Even though she did not have much time for painting, she sewed all of my clothes, made elaborate costumes for us, made all of my doll dresses and painted and decorated a doll house that my dad built for me.  Another way of expressing her art was by encouraging us to draw and paint all the time.  Tom actually did several large, abstract oil paintings in high school.  Mike started with finger paints but learned to draw portraits before becoming more interested in music.

If we weren’t outside playing, she always had something creative for us to do.  She had a huge roll of paper and would roll it down the hallway and with a coffee can full of crayons we could draw anything we wanted for hours.  My dad was a plant engineer at Maytag and he would bring home piles of discarded blue-prints.  We would use the back side to draw or paint anything we wanted without limits.

In elementary school, I remember being so excited to take art classes with our teacher, Mary Homeier.  I took her classes seriously and she returned my enthusiasm with much encouragement.  In second grade, she picked a piece I had done for my first “group art show,” it was a large red poinsettia I had painted.  It still hangs at my parents’ house.

One year in junior high school my parents gave me a giant set of pastels and a large sketch pad for Christmas.  I spent endless hours in my room, mostly trying to teach myself how to draw portraits, still inspired by the memory of that one afternoon when Mom painted my brother.

I carried a sketch pad with me all the time during junior high and high school.  By tenth grade, I had taken all of the art classes offered and Mrs. Ward, my high school art teacher, helped me set up a curriculum of my own to continue drawing so I could develop my artistic skills.  It was a time when my parents were devoted to helping my brother Stuart to learn and grow.  What I believe I learned from their struggle is that if you believe in something or want something passionately, you can never, never, never give up.

 

Tom at age 11
Mary Zmolek’s portrait of her son Tom at around age 11, with water damage.

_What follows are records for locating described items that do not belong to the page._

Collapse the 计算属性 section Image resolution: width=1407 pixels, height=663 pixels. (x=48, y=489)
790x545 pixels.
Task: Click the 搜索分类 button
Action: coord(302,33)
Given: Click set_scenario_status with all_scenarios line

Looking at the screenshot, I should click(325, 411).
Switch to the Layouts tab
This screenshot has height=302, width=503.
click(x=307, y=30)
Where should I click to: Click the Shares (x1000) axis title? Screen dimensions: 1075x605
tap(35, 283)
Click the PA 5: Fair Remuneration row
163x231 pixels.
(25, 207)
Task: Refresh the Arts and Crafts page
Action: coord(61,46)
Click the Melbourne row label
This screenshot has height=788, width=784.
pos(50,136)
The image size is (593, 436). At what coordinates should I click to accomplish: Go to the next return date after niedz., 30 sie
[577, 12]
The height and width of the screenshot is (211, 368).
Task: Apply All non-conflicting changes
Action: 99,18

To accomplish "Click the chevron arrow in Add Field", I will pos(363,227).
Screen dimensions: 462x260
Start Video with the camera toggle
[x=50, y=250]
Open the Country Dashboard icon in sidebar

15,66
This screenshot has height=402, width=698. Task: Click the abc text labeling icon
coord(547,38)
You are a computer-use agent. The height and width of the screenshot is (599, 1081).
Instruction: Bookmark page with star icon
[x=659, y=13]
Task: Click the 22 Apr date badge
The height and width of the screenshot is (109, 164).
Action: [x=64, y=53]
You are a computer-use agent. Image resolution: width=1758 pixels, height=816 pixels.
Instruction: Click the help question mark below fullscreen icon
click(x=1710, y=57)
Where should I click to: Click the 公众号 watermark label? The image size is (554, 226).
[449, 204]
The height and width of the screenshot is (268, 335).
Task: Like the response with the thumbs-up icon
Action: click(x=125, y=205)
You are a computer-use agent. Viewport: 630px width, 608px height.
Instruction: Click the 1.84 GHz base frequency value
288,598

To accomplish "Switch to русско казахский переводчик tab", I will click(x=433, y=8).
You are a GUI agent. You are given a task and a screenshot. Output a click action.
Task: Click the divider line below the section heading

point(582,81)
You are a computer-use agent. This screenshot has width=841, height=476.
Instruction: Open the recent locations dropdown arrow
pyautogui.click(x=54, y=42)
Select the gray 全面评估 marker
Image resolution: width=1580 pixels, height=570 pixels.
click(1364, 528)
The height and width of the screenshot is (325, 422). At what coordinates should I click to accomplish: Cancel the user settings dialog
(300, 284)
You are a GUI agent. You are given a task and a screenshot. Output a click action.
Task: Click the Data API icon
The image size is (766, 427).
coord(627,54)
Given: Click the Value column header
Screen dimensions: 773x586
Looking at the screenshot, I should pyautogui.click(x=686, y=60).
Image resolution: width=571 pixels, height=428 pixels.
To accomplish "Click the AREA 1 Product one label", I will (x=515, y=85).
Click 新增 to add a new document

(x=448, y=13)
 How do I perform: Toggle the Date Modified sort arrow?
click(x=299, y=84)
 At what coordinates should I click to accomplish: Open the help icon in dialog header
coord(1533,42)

After we were mostly grown up, my mom was able to find enough time for herself to study Norwegian rose-mauling, painting floral designs in oil on wooden pieces like bowls.  She learned this skill quickly and was soon painting dozens of beautiful pieces that we all came to treasure.  This helped her transition back to doing oil paintings when a Bulgarian painter named Dimitar Krustev came to Newton and was offering art classes.  I had just graduated from the art program at the University of Iowa, where I had been introduced to a lot of different mediums.  But I was still afraid to touch oil paint.  Dimitar introduced me to an academic approach to oil painting, which is what I had been looking for.  In 1981, my mother and I went on one of Dimitar’s painting workshops on the Pacific Coast of Mexico.  We returned with many finished canvases.

After studying with Dimitar for three years, I entered the Schuler School of Fine Art in Baltimore in search of structure and discipline in my art.  Mom continued to study with Dimitar for many years, taking part in several more traveling workshops to places like Mexico and Venice, Italy.  Living in Baltimore with my faithful chow chow Zoe, I spent several years painting all day long and waiting tables at night.  I had discovered the life of an artist, which as everyone knows is a real struggle.  It was the life my father had warned me against, always encouraging me to choose a career I could be sure to make a living at.

Soon I found myself working for a large company based in New York City that restored murals in buildings like the World Bank.  This led to my being hired as the head decorative artist at the U.S. Capitol, the first woman to hold this position.  I was soon busy restoring lots of ornamental painting on the walls and I would think of my mother’s rose-mauling skills; it was work she would have been able to do with ease.  I was shifted to the Library of Congress, where I worked for ten years before I met my husband Steve and moved to southern Maryland, where I now paint relaxing scenes, mostly watercolors, seeking to capture the traditional life of the watermen of the Chesapeake.

I am always proud to say that I grew up in Iowa, where there is so much natural beauty that has inspired both my mother and I to paint.  It brings me so much joy to be coming home to celebrate my mother’s birthday and to celebrate our art together with a mother/daughter retrospective show, for two reasons.  First, I want to show my love for my mother and my gratitude for all of her inspiration and encouragement.  And second, I want to encourage others to develop those skills that they may have been holding back so that I can give back some of the artistic encouragement that I was given when I was growing up in Newton.